ÖZET
Amaç:
Trigliserit/yüksek yoğunluklu lipoprotein (TG/HDL) oranı ile kardiyovasküler ve tüm nedenlere bağlı ölüm arasında bir ilişki olduğu bilinmektedir. Ülkemizde hemodiyalize giren son dönem böbrek yetersizliği hastalarında bu ilişkiyi inceleyen çalışma yapılmamıştır. Bu nedenle çalışmamızda hemodiyaliz hastalarında TG/HDL oranı ile kardiyovasküler ölüm arasında bulunan ilişkiyi incelemeyi amaçladık.
Gereç ve Yöntem:
Çalışmaya 18 yaş ve üzerinde, hemodiyalize giren son dönem böbrek yetersizliği tanısı almış 344 hasta dahil edildi. Hastalar kardiyovasküler sebeplerle ölen (n=31) ve sağ kalan (n=313) hasta olarak ikiye bölündü.
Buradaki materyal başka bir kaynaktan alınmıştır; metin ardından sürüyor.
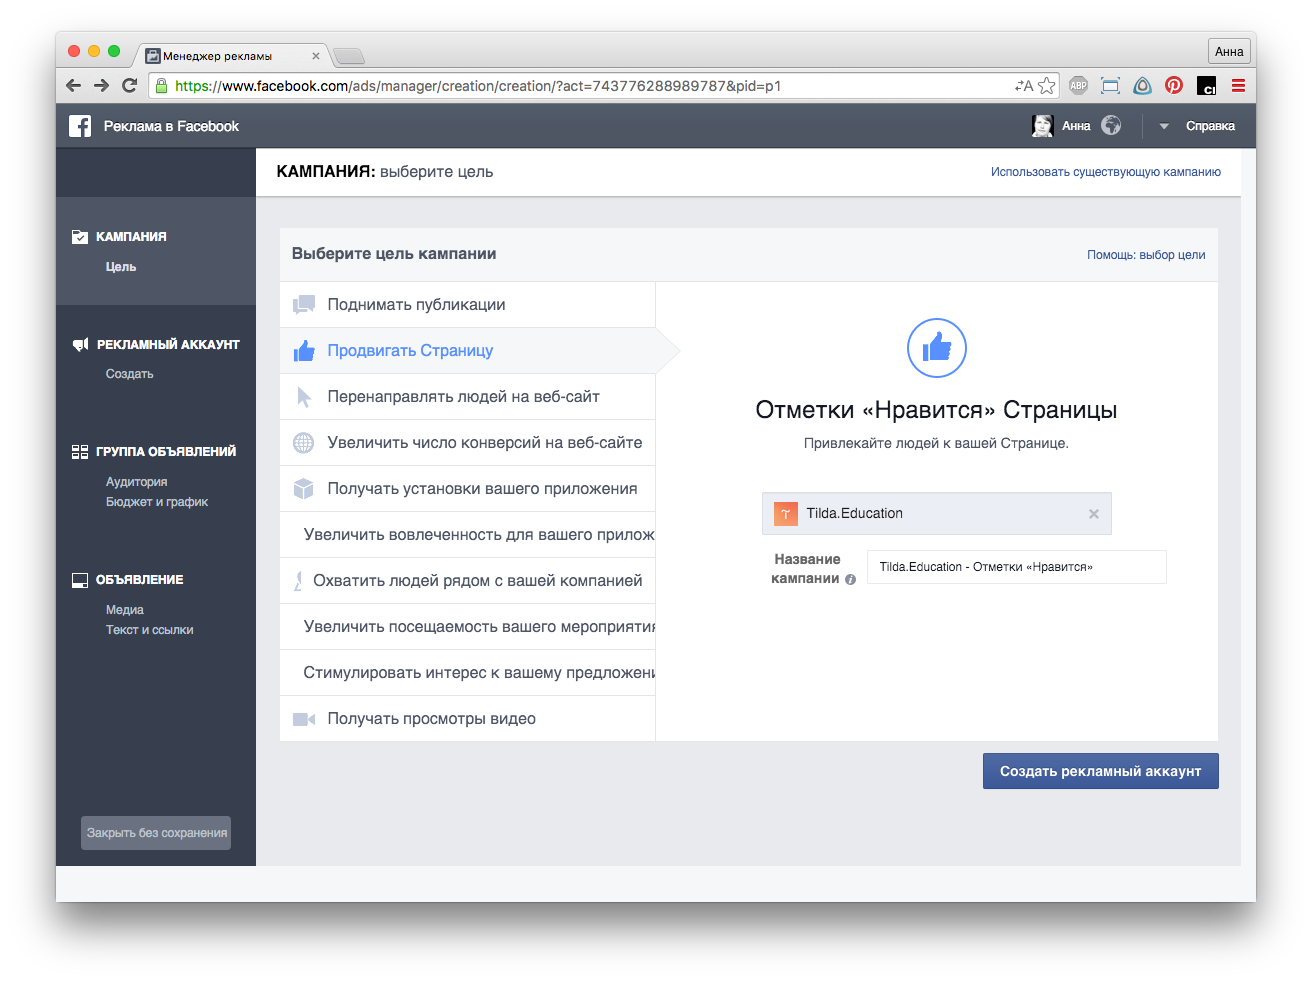The image size is (1312, 982).
Task: Open the Chrome hamburger menu
Action: (x=1238, y=86)
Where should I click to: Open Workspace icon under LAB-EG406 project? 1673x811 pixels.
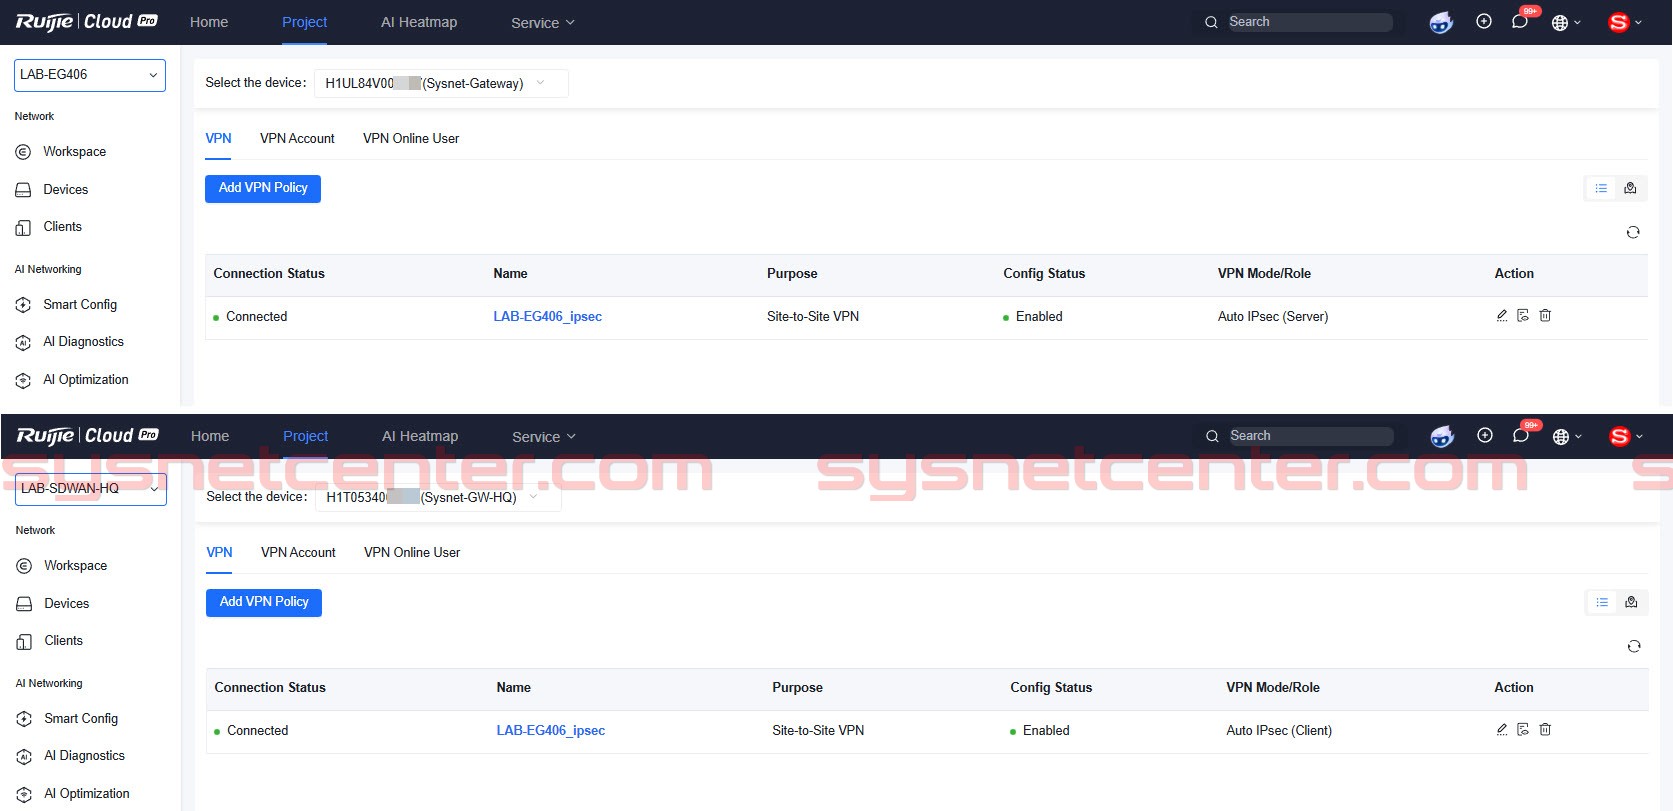24,152
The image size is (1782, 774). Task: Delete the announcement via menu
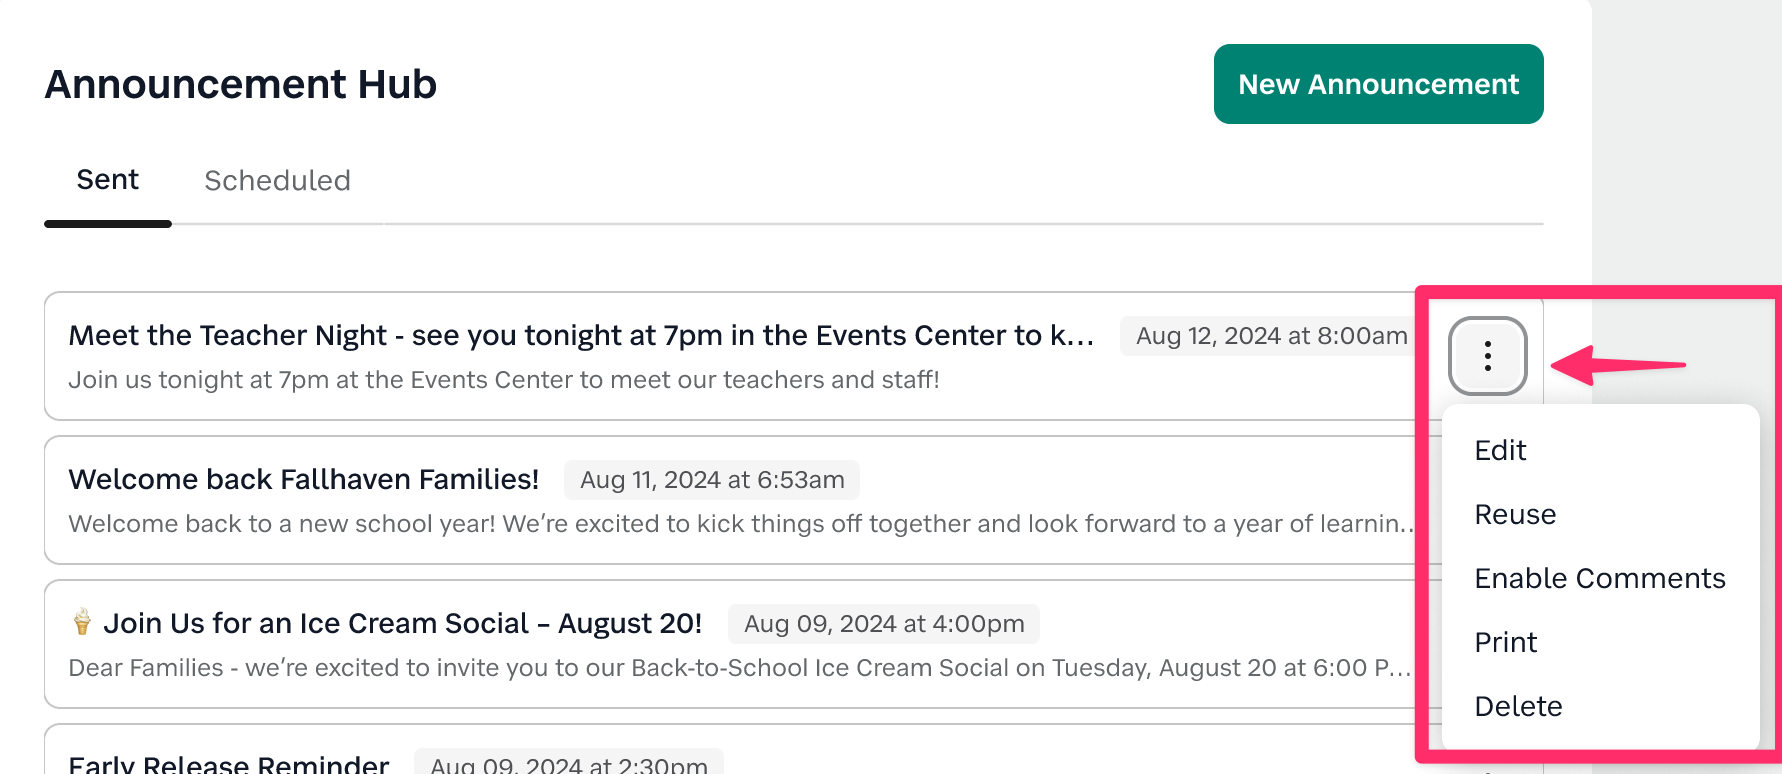pos(1518,706)
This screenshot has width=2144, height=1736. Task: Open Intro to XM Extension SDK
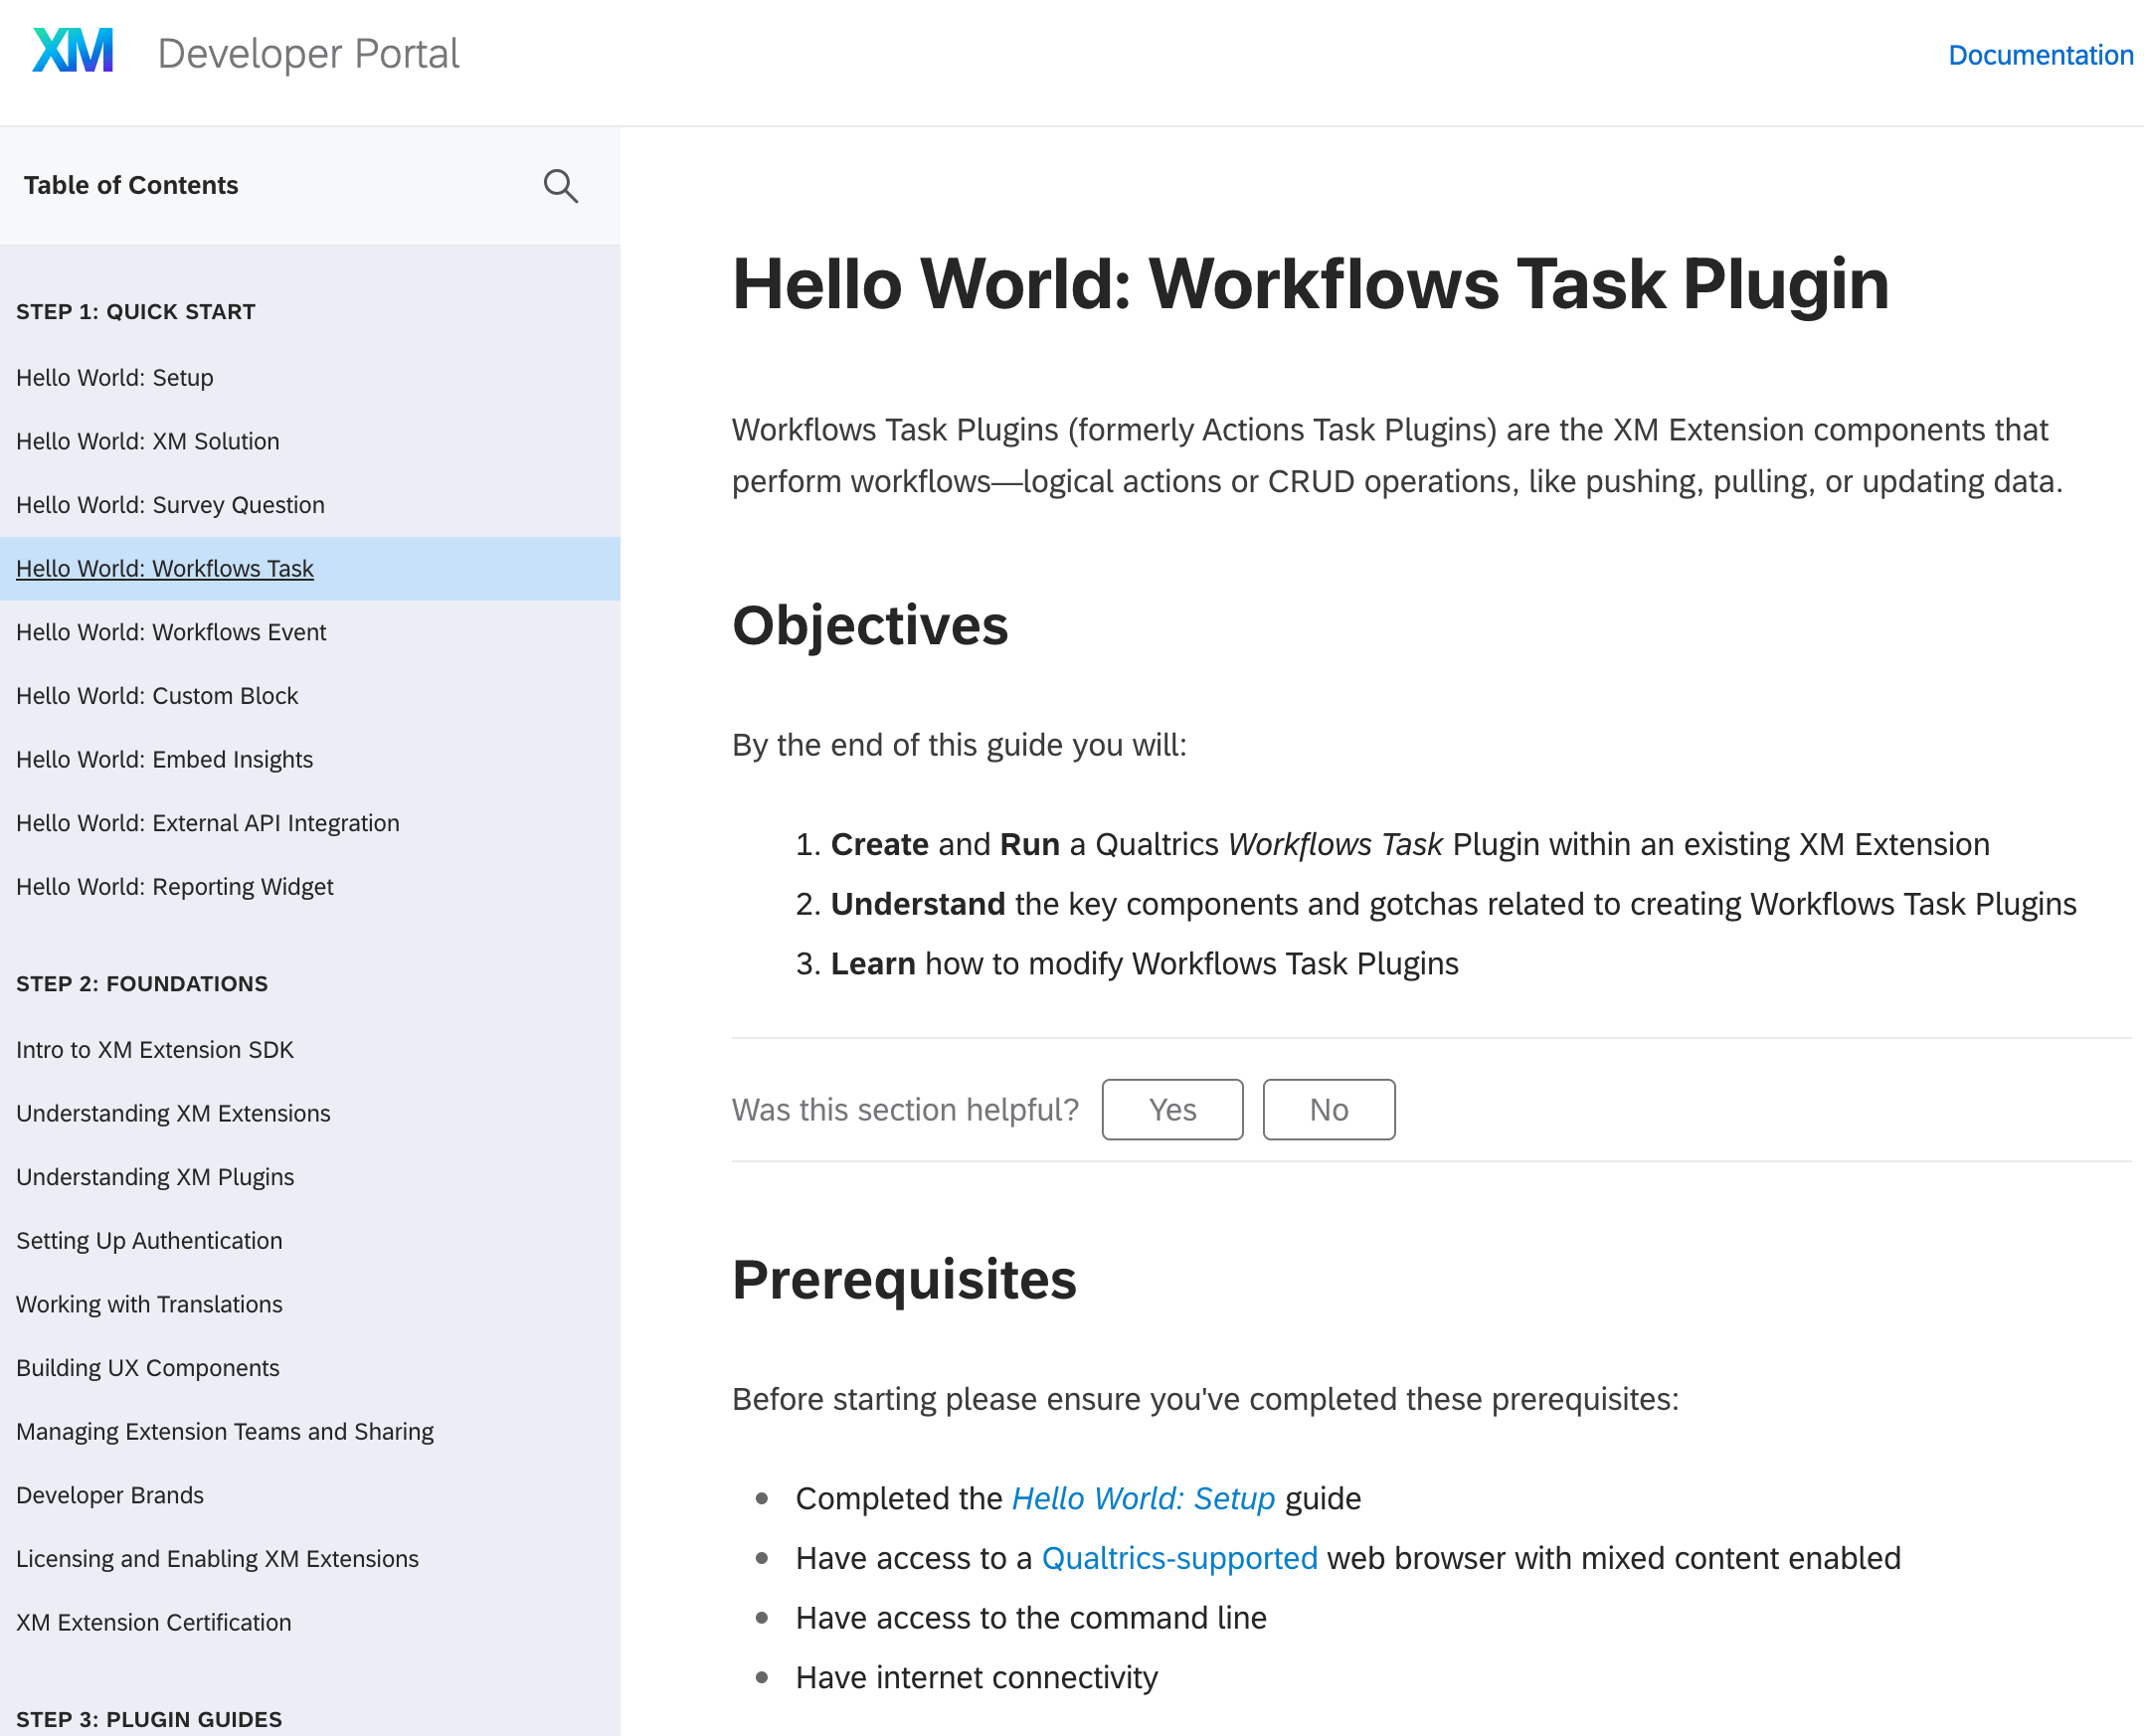point(155,1050)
Çalışmanın birincil sonlanım noktası kardiyovasküler ölüm idi.
Bulgular:
Çalışmaya alınan 343 hastanın %74,1’i erkek olup, yaş ortalaması 43,7±12,6 idi Ortalama diyaliz süresi 1,1 (3,1) yıl, toplam takip süresi ise 5,9 (2,9) yıldı. TG/HDL oranı her iki grupta da benzerdi (p>0,05). Yaş [human kaynak (HR): 1,02 %95 güven aralığı (CI): (1.055-1,09), p=0,02], HbA1c [HR: 1.292 %95 CI: (1.080-1.546), p=0,05 ] ve TG/HDL oranı [HR: 1.078 %95 CI: (1.009-1,51), p=0,026], kardiyovasküler ölümün bağımsız öngörücüleri olarak bulundu. Kaplan-Meier eğrileri, fenofibrat kullanan grupta kardiyovasküler mortalitenin anlamlı olarak daha yüksek olduğunu ortaya koydu [p (log-rank) =0,01].
Sonuç:
TG/HDL oranı hemodiyaliz hastalarında kardiyovasküler mortaliteyi öngörebilen ucuz, kolay uygulanabilir bir yöntemdir. Bu nedenle, bu hastaların kardiyovasküler risk yönetiminde ve tedavi hedeflerini optimize etmede önemli bir fayda sağlayacaktır.